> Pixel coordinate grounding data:
:::::

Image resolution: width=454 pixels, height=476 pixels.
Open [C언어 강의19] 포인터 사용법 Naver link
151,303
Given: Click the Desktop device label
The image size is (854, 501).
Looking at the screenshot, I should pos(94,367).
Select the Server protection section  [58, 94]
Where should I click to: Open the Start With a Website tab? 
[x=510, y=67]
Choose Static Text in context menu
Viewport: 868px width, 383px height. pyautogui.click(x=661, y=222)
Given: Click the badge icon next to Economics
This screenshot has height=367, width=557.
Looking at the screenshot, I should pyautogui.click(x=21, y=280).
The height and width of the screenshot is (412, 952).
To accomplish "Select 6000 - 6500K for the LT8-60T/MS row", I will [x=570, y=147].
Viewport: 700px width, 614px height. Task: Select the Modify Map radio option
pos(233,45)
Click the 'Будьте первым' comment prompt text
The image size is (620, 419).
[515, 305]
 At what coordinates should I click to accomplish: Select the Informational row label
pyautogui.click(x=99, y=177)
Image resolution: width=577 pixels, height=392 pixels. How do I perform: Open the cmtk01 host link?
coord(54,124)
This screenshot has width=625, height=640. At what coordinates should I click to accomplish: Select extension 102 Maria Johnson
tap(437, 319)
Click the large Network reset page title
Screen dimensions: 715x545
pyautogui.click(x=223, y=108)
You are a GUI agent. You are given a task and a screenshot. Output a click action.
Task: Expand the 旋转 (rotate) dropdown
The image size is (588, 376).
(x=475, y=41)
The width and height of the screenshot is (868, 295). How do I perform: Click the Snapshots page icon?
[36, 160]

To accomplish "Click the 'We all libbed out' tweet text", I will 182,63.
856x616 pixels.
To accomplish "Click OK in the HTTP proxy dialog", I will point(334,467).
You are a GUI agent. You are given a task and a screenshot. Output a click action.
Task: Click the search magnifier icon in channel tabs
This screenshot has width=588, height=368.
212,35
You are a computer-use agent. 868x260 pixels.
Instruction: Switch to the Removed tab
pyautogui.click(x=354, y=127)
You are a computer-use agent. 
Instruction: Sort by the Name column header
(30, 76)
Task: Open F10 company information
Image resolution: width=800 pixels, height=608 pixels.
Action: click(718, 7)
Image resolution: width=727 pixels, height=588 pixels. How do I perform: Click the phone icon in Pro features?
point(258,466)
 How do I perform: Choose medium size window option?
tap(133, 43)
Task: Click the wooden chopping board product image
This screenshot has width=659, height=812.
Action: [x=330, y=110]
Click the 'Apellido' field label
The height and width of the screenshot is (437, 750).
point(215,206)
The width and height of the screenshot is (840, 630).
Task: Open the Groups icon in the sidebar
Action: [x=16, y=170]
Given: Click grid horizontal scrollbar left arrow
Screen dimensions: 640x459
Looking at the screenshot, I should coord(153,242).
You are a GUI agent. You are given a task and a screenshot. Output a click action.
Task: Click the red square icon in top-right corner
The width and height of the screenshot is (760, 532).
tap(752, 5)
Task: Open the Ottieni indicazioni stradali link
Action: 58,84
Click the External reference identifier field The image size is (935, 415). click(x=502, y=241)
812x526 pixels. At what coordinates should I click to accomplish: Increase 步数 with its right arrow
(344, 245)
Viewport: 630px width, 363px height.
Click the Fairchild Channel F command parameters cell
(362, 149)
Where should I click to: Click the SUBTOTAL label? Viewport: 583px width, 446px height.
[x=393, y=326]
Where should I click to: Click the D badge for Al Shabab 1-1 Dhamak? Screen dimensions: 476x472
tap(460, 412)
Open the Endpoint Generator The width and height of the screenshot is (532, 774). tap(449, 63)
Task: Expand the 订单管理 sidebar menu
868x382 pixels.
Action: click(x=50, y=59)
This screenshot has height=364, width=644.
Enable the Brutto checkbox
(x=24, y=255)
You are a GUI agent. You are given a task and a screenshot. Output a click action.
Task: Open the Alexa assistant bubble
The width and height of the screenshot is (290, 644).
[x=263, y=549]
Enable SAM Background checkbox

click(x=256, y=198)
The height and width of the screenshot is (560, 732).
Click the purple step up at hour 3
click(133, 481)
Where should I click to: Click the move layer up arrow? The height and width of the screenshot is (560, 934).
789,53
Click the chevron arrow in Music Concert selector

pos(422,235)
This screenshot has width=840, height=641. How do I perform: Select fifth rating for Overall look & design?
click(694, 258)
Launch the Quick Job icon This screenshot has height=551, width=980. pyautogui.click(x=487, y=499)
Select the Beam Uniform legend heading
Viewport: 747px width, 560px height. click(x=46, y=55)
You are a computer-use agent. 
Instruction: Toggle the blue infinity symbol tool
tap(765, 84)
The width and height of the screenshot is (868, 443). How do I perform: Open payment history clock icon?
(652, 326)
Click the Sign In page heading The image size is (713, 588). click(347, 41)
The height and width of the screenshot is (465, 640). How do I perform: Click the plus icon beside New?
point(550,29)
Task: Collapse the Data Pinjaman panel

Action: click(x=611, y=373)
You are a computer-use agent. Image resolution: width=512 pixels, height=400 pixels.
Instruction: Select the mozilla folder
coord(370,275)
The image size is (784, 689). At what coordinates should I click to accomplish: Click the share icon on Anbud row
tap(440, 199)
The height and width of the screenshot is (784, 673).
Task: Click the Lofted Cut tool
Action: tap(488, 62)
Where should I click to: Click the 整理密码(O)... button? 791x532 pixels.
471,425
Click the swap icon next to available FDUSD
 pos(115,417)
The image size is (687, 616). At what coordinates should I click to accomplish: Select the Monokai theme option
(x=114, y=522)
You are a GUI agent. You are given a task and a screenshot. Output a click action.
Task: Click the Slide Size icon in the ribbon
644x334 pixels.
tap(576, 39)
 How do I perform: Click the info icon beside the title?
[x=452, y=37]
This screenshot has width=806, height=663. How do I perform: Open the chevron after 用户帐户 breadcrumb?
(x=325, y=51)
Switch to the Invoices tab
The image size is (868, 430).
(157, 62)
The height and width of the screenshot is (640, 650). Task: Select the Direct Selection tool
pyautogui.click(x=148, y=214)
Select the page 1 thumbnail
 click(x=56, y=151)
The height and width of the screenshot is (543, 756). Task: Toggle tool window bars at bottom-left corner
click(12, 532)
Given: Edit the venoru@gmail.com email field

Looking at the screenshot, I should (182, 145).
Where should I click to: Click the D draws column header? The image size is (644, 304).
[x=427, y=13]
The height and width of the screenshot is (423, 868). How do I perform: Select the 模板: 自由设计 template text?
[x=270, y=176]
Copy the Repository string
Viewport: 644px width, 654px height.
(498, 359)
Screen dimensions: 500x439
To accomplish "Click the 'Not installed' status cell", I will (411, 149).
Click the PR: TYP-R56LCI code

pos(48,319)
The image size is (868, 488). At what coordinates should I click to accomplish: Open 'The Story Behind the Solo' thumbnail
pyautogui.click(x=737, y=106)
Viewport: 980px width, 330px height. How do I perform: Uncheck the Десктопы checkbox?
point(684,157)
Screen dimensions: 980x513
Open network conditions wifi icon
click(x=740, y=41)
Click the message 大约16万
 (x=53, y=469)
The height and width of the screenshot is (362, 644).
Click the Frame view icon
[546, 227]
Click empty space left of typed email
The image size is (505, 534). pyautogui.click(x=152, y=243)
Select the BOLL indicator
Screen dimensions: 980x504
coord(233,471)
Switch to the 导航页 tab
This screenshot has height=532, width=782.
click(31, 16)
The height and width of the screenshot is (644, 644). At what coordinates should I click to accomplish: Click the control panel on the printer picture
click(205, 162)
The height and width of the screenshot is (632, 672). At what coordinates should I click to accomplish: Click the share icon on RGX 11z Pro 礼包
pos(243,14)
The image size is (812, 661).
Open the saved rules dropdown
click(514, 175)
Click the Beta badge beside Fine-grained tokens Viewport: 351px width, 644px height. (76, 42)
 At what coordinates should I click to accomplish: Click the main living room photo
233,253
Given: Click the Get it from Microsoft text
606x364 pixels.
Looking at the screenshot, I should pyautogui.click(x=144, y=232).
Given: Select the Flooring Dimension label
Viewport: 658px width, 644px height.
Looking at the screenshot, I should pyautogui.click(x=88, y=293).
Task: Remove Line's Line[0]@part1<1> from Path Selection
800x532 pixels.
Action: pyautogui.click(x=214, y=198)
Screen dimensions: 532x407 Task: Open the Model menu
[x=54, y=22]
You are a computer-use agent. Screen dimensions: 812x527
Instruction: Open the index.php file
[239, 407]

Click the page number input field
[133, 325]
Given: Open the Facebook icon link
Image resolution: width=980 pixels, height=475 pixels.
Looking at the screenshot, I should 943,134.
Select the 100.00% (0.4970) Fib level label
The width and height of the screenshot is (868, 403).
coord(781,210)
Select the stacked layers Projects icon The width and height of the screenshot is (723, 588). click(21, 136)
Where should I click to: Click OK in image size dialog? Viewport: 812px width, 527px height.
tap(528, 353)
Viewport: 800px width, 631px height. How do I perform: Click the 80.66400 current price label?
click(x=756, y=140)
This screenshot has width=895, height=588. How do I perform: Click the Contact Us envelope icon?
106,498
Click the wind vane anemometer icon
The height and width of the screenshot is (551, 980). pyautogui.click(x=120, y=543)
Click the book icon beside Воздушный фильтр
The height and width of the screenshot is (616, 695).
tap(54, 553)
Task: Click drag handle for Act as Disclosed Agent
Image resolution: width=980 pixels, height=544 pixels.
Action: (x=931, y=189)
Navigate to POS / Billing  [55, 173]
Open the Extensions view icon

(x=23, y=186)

:::::

> Work to be completed: Work out how many lines in the records include "will". Only the number should be given.

> Answer to the problem: 4